The recaptured post at Ura Kawng had previously been lost to government troops on August 14. The post is located near boundary pillars No. 6 and was retaken by troops from KIA Battalion 33 who serve under the group's 1st Brigade.
Despite the withdrawal of the government troops from Ura Kawng there remain two Burmese military posts with about 200 troops very close by. Ura Kawng is also very near to a temporary refugee camp housing more than 700 displaced villagers. The refugee camp is run by the Kachin Independence Organization (KIO), the political wing of KIA. More than 200 new refugees arrived at the camp since fighting began in the area at the beginning of the month, said Doi Pyi Sa, head of the KIO’s IDP and Refugee Relief Committee based in Laiza.
On October 15, a 7-year old boy in the refugee camp was killed following an artillery attack launched by Burmese government troops based at Ura Kawng, said Doi Pyi Sa.

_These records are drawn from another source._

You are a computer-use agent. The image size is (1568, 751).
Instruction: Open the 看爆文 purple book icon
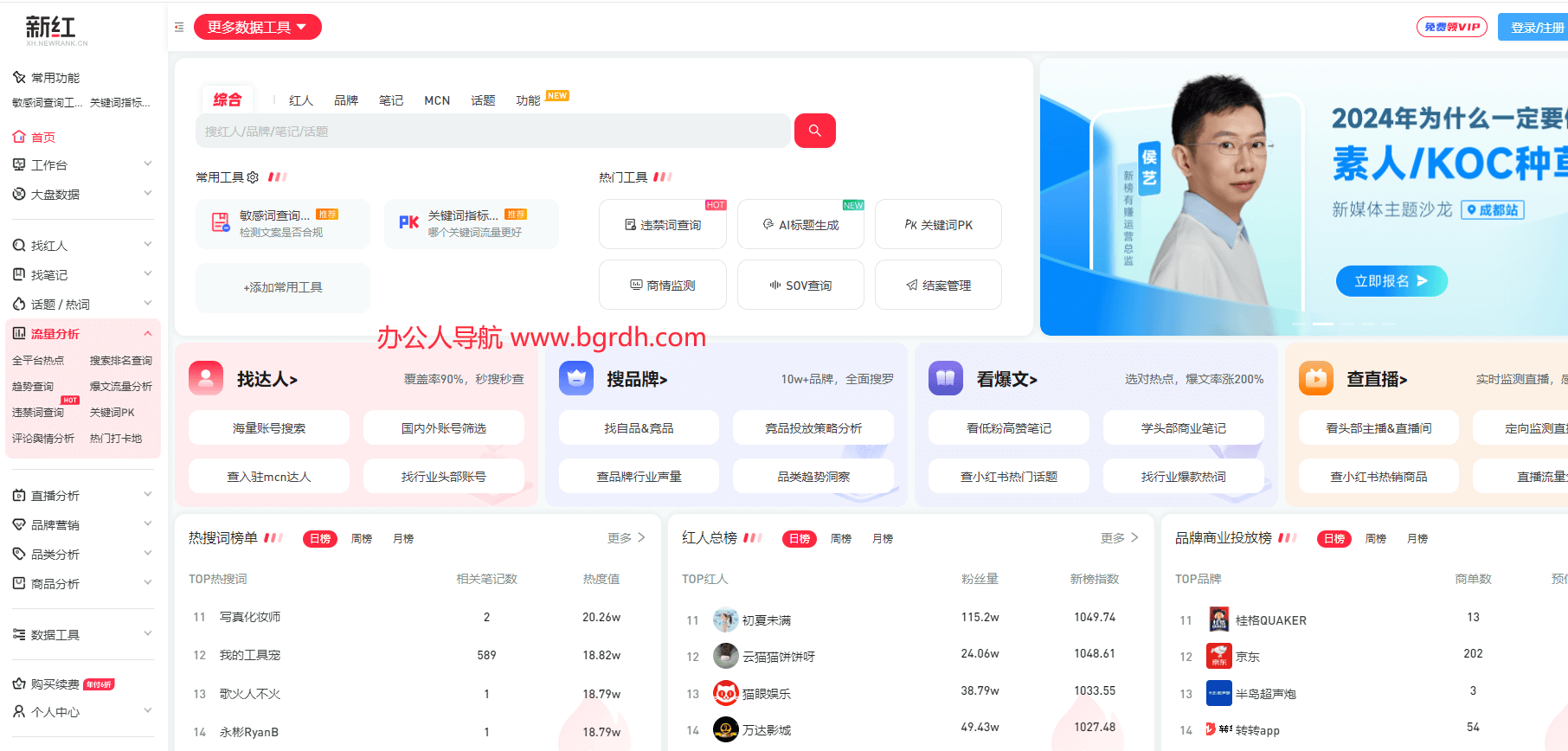(x=945, y=379)
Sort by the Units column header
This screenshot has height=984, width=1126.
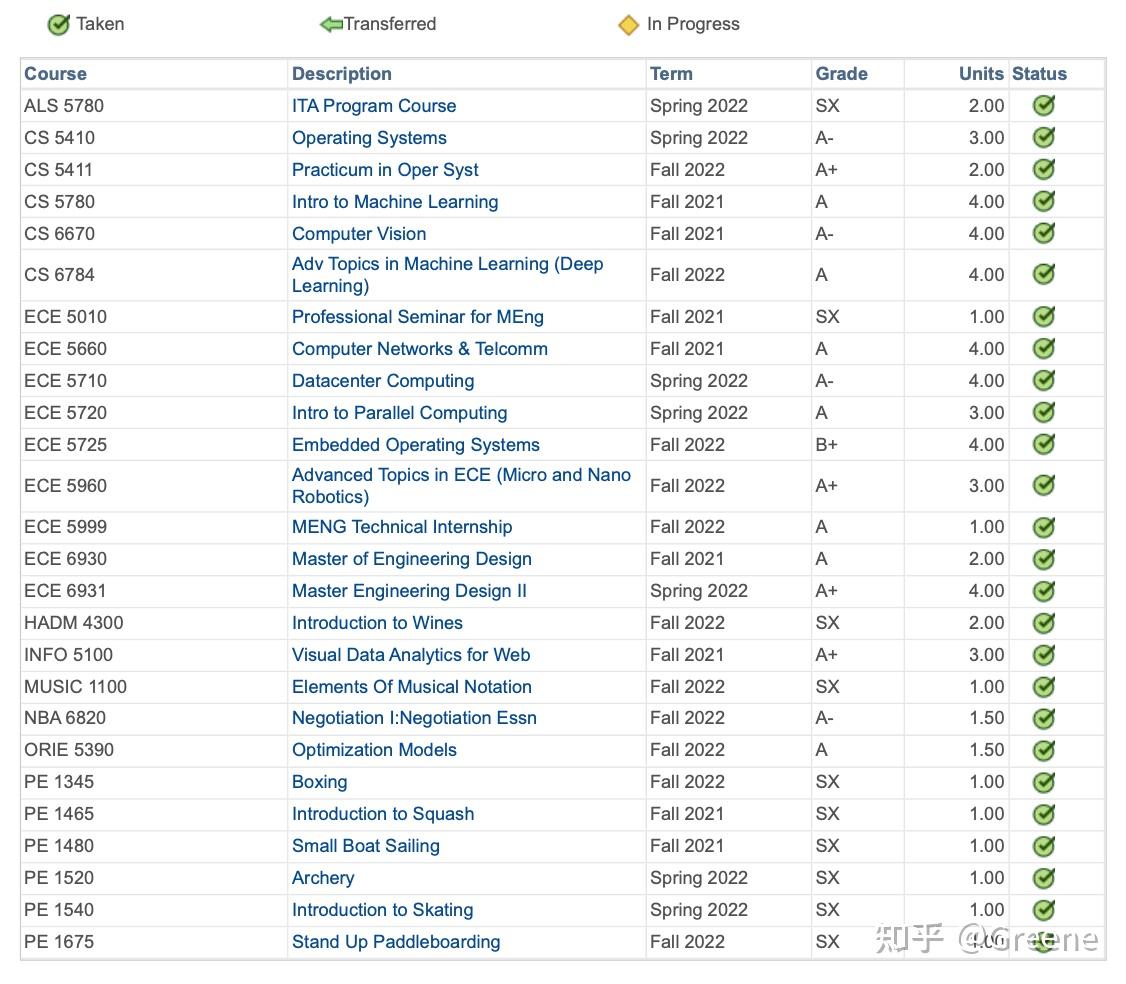pyautogui.click(x=980, y=74)
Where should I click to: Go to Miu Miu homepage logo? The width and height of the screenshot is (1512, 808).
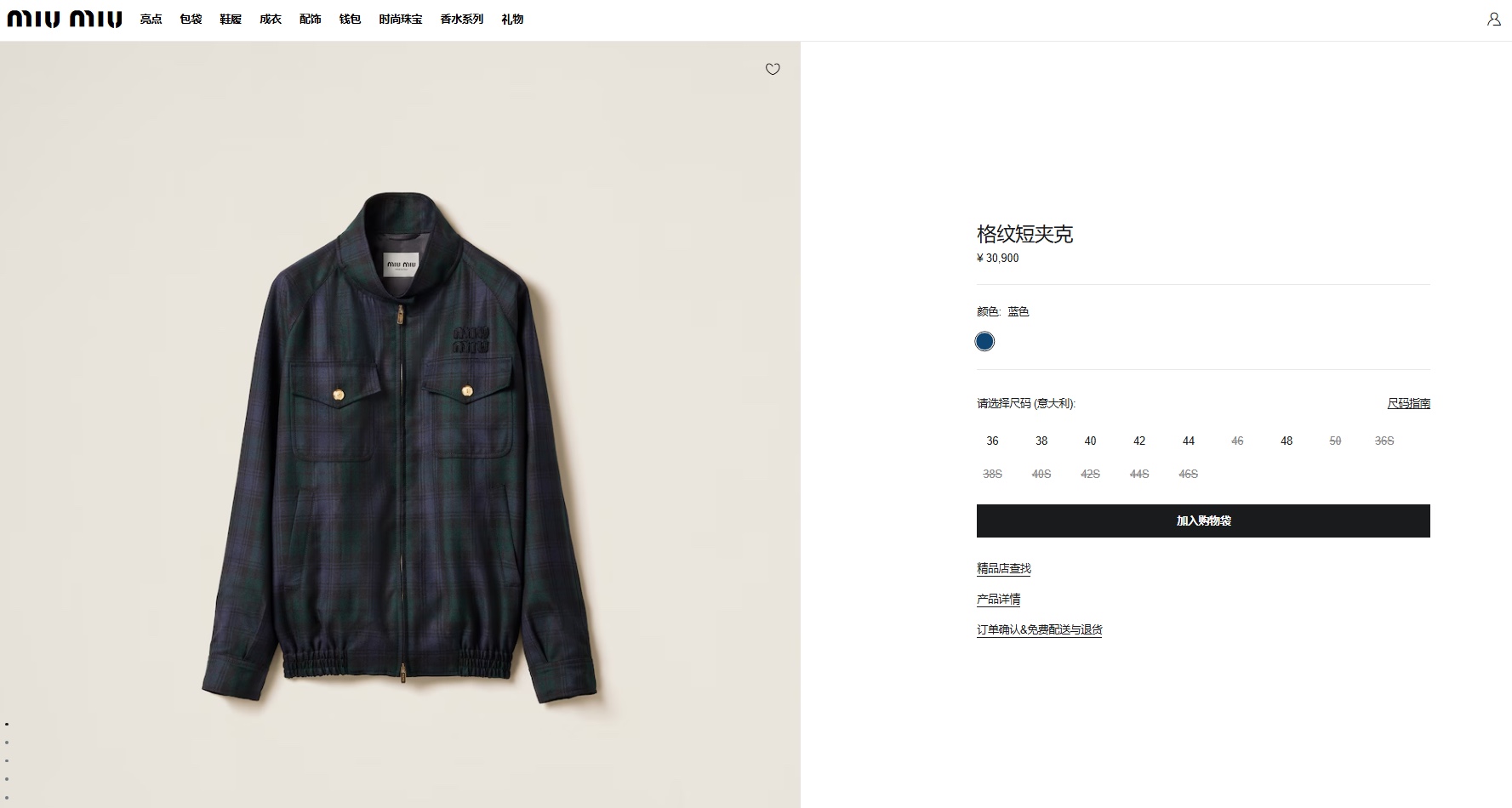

A major point of trade between Burma and China, the Pangwa region was the long territory of the now defunct New Democratic Army-Kachin (NDA-K), a ceasefire group led by Zahkung Ting Ying (also spelled Za Khun Ting Ring). In 2009 the NDA-K officially ceased to exist when its standing army of about 1,000 troops was absorbed by the national border guard force.
The NDA-K was the successor to a KIO unit led by Ting Ying that broke-away in 1968 to join forces with the Burma Communist Party (BCP). In 1989 following the complete collapse of the BCP, Ting Ying with the support of troops under his command created the NDA-K, quickly reaching a ceasefire with the central government. The NDA-K's deal with Burma's military regime enabled the group to profit from the cross border timber trade at Kambaiti and Pangwa during a period that saw vast clear cutting of forests in Kachin State.
Army sending more troops to Pangwa area
Eyewitnesses in Myitkyina, the capital of Kachin State, report that since December 3rd the army has been sending large numbers of reinforcements from the locally based Northern Regional Military Command to Pangwa via military helicopters.
Last week, Brig-Gen Htun Htun Naung a senior official with the Northern Regional Military Command and Ting Ying who now serves as an MP visited Pangwa to cheer on the troops. A repeat of a similar visit Zahkung Ting Ying made earlier this year when he infamously declared that the KIO would be crushed by the army.